Quelques heures après l’annonce du verdict de la Chambre criminelle près la cour d’appel de Salé, l’ONG Amnesty International a réagi à la condamnation de 23 Marocains originaires du Sahara, impliqués dans les affrontements du démantèlement du camp de Gdim Izik en 2011. Un procès qui a échoué à écarter des preuves et des allégations de torture exprimées par les détenus tout au long du procès, commente la section maghrébine d’Amnesty International.
«Au cours du procès, la plupart des accusés ont déclaré à la Cour qu'ils ont été torturés pour ‘se confesser’, ‘s’auto-incriminer’ ou incriminer d'autres personnes. Si le tribunal était sérieux dans l’assurance de leur offrir un procès équitable, il aurait mené des enquêtes appropriées sur ces allégations de torture ou exclu les preuves douteuses au cours des audiences», a déclaré Heba Morayef, directrice de recherche pour l’Afrique du Nord à Amnesty International.
«L'échec des autorités judiciaires, sur plus de six ans, à enquêter adéquatement sur les allégations de torture est une tâche qui assombrit le verdict d'aujourd'hui.»
Les rapports médicaux sept ans après les faits présumés
Rappelant que le tribunal «n'a pas encore rendu publique sa décision écrite détaillant et justifiant les peines prononcées ce matin», l’ONG estime que malgré les récentes réformes judiciaires, les tribunaux marocains ont «condamné à plusieurs reprises des détenus sur la base de leurs déclarations à la police lors d'un interrogatoire, sans enquêter adéquatement sur les allégations de torture».
Lundi, l’ONG a considéré que «le Maroc a pris une mesure positive en ordonnant un nouveau procès devant une instance civile», mais qu’«il devrait encore veiller à ce que nul ne soit déclaré coupable sur la base de preuves extorquées sous la torture». Amnesty International a rappelé que «des médecins ont examiné les accusés (du procès de Gdim Izik, ndlr) en février et en mars, près de sept ans après les faits présumés de torture».

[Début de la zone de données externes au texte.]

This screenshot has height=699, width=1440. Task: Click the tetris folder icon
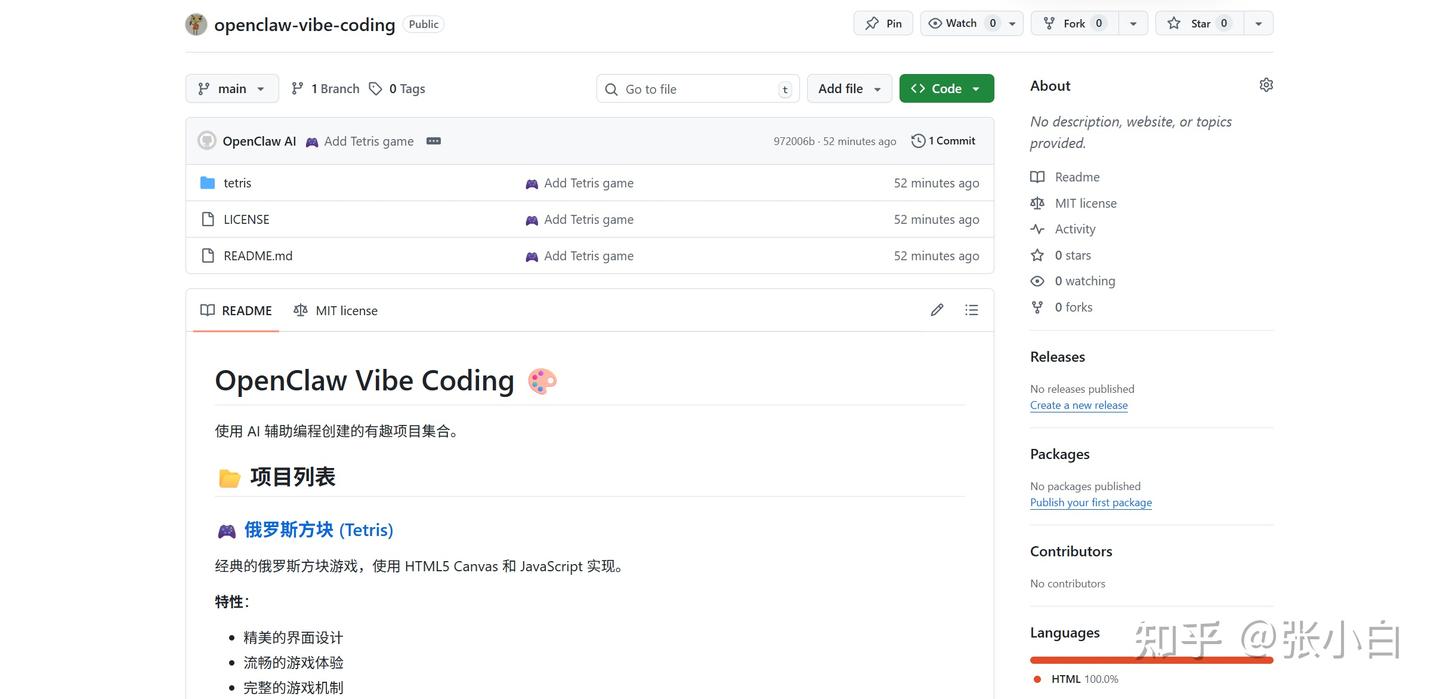tap(208, 183)
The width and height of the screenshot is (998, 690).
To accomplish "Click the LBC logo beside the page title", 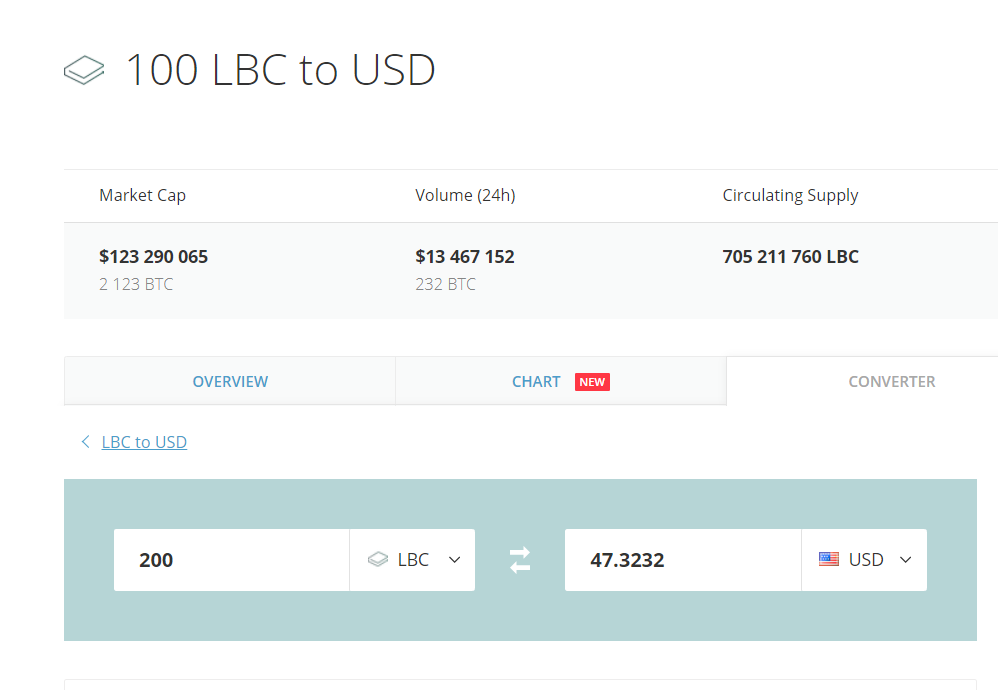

«Les rapports médicaux (…) notent des formes de torture et de mauvais traitements que chacun des accusés affirme avoir subis. Ils affirment notamment avoir été roués de coups, parfois alors qu'ils étaient suspendus par les poignets et les genoux, et avoir subi des sévices sexuels (y compris des viols à l'aide d'un objet)», poursuit l’ONG. Des rapports qui, toutefois, se terminent par la même phrase, à quelques variations près : «Les symptômes qu'il présente actuellement et les éléments que nous avons constatés au cours de l'examen ne sont pas spécifiques aux méthodes précises de torture dénoncées», poursuit-elle.
Les peines incriminant certains responsables des événements de Gdim Izik sont tombées à l’aube ce mercredi 19 juillet. Elles varient de deux ans de prison ferme à la perpétuité. Les peines ont été prononcées par la Chambre criminelle près la cour d’appel de Salé, indique l’agence MAP.